For many of them, that person – Huckabee – was there all along. It just took people a long time to notice.
“They were deeply split until about a month or so ago. There is no one particular candidate who seemed like the obvious candidate to them,” said Dennis Goldford, a political science professor at Drake University in Des Moines.
“They liked what Romney said about social issues but didn’t trust how sincere he was. They wanted to like Thompson, but Thompson entered with such a splat. What happened, of course, was Huckabee slowly but surely made an impact.”
Huckabee won supporters thanks to his amiable campaign style, a succession of well-received debate performances and unflinching views on abortion and gay rights – in contrast to other Republican contenders whose social-conservative credentials are suspect to evangelicals.
For Huckabee, being a former minister who often wears his religious values on his sleeve closes the sale with some evangelical voters.
“I’m a born-again Christian,” said Eleanor Bauer, a retired graphic artist in Ankeny, Iowa. “And if I see something in life that I have a question about, I ask God about it. I feel like we are being led by God.
“Where someone else tries to go by their own wisdom instead of God’s, we just get in trouble. Huckabee would turn to God.”
But others, such as retired pastor Phil Carroll, a McCain supporter, thinks that when it comes to religion, Huckabee lays it on too thick.
“He’s a good man, but pastors get called to the ministry by God,” Carroll said. “Did God call him to be president? I don’t think so.
“John McCain, being a Christian, does not play the God card. He thinks that’s unethical, and I agree with him.”

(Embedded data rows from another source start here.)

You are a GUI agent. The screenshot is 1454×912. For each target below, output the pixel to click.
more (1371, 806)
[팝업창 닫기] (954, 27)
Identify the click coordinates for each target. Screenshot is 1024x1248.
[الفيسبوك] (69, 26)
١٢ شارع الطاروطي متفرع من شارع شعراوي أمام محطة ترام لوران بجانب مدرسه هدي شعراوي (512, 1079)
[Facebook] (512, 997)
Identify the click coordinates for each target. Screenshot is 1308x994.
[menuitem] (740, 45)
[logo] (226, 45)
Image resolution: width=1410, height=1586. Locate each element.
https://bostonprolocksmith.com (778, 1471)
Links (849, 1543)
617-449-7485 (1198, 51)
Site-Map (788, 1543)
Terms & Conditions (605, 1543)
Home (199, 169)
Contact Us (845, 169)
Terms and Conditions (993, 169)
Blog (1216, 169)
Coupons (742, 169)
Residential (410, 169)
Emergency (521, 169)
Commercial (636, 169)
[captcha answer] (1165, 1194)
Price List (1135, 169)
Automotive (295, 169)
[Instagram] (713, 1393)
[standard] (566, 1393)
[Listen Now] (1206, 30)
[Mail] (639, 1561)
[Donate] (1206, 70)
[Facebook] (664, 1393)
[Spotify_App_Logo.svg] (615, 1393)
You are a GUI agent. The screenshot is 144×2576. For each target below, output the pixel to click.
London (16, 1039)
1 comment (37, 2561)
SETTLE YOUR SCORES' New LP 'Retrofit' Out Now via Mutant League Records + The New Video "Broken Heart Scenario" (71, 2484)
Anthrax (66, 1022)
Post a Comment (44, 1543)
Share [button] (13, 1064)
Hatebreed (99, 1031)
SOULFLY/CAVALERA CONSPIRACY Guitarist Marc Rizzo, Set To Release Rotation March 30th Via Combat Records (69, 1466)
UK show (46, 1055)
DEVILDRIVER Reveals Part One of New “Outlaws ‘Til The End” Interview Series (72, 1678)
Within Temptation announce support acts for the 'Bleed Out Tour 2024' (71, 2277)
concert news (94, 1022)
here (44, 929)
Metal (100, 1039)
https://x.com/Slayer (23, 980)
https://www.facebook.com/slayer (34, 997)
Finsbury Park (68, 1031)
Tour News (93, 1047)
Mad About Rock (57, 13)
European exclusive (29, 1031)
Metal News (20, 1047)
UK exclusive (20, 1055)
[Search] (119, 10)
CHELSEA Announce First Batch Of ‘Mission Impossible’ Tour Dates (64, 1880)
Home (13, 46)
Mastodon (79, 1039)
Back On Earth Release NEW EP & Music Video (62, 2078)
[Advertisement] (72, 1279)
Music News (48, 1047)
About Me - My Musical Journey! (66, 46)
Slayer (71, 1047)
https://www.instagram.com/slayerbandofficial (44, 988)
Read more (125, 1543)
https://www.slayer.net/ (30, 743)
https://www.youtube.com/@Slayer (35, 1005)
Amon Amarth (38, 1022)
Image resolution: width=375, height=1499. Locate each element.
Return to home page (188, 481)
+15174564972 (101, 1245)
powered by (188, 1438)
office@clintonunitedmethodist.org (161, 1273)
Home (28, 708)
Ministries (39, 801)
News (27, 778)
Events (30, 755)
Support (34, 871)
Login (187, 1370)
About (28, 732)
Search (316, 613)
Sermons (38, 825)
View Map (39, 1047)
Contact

Huckabee, interviewed on NBC’s “Meet the Press” yesterday, said he had no religious tests as governor of Arkansas when it came to public policy issues and would not as president.
“I never proposed a bill to remove the Capitol dome and replace it with a steeple,” he said. “We didn’t do tent revivals on the grounds of the Capitol.”
But critics question whether religion influenced Huckabee as governor to push for the early parole of a convicted rapist who went on to rape and kill two other women. They suggest Huckabee was swayed by a friend who was also a pastor who befriended the prisoner, Wayne DuMond, along with the rapist’s contention that he had been “born again.” Huckabee says he did not pressure the parole board to act. (Source)
Americans seem determined to blindly set course for a theocracy without the slightest qualm. They don’t seem to consider the fact that should we become a “Christian nation”, all our future wars will be similar to those fought in the Middle ages. Once again it will be god against the heathens.
They also don’t seem to realize that religion is not tolerant of dissent. At some point our rights will be suppressed to the “glory of god”. And which god is destined to become our national savior? The Baptist concept of god, the Lutheran, The Catholic, the Mormon? If they all worshiped the same god, there wouldn’t be so many denominations across the nation. If you’re a theist but worship the wrong god (i.e. not the national god) you’ll be no better off than those who don’t believe at all.
I’d like to think that this religious sturm und drang is simply the dying cry of an outdated philosophy, religion’s disparate, dying breath. Those who support Huckabee or Romney out of sympathetic religious views had best consider what will become of the United States should religion become a primary criteria for the next president.